The College of West Anglia (often abbreviated to CoWA or CWA) is a four-campus college of further and higher education in Cambridgeshire and Norfolk, England. The college has three campuses, located in King's Lynn, Milton and Wisbech, Cambridgeshire, as well as a sports campus at Alive Lynnsport in King's Lynn. The college has more than 10,000 students and 800 staff.

The college is the result of mergers of smaller colleges. King's Lynn Technical School (founded in 1894), King's Lynn, Norfolk. A merger with the Cambridgeshire College of Agriculture and Horticulture to form the College of West Anglia in 1998. A merger with the Isle College, Wisbech (founded 1955), Isle of Ely, Cambridgeshire in 2006, retaining the College of West Anglia name.

Overview
The College of West Anglia educates over 10,000 full-time and part-time students each academic year, across a wide range of vocational and academic fields. In addition to full-time and part-time courses, the college also offers bespoke training for local businesses, apprenticeships and higher education courses, run in partnership with Anglia Ruskin University. The college has around 800 members of staff working across the three main campuses, and its other premises.
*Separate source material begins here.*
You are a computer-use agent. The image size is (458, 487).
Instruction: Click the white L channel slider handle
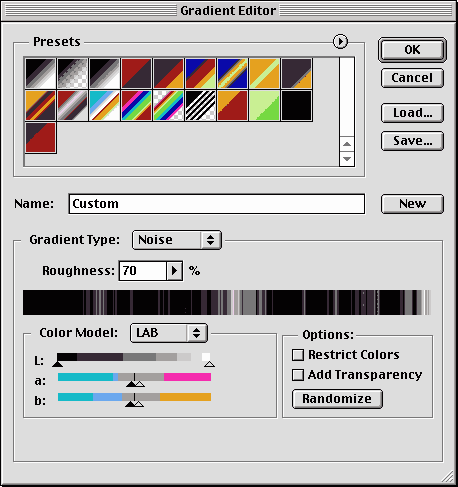point(209,364)
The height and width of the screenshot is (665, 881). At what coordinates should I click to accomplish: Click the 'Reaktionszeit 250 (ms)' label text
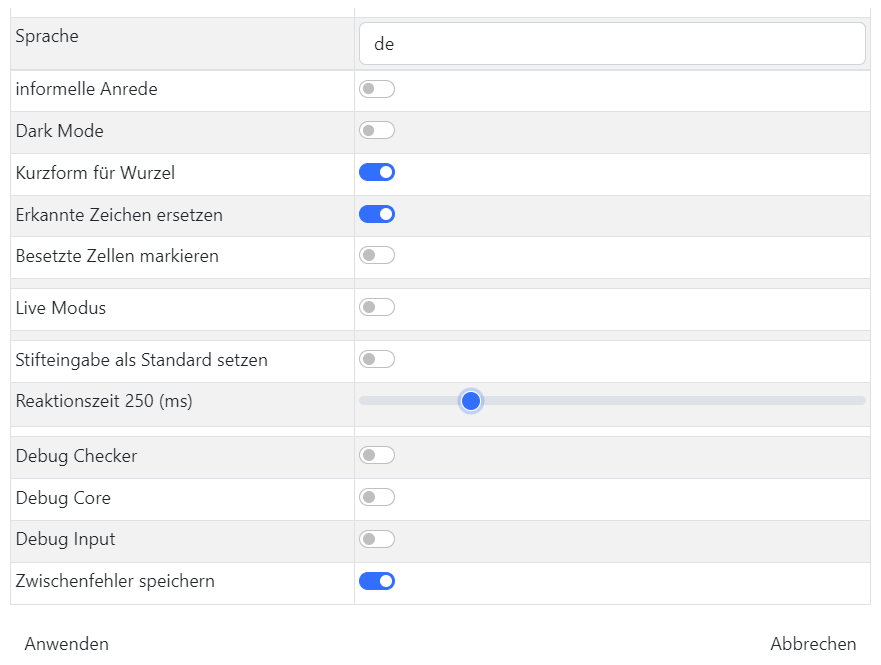click(104, 401)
Under the previous Ofsted inspection criteria, the college was rated outstanding (grade 1) in 2007-2008. The most recent Ofsted inspection in 2013 ranks it as good (grade 2), making it one of the best performing colleges in the country under the new criteria.

Campuses
In 2009, building work commenced on the existing sites in King's Lynn, Milton and Wisbech at a cost of over £35 million. The work includes two new technology centres at King's Lynn and Wisbech, both of which opened in 2013, a renovation of the tower block at King's Lynn and redevelopment at the Milton campus, including a bespoke higher education area.

In 2012, the college moved its sport provision to Lynnsport and Leisure Centre, in collaboration with King's Lynn and West Norfolk borough council. In association with Freebridge Community Housing and the Benjamin Foundation, the college's foundation studies is provision is located at separate premises in King's Lynn. The college received a £1.75m grant from the government in 2012 to develop a creative arts centre specialising in TV, film and performing arts at the King's Lynn campus.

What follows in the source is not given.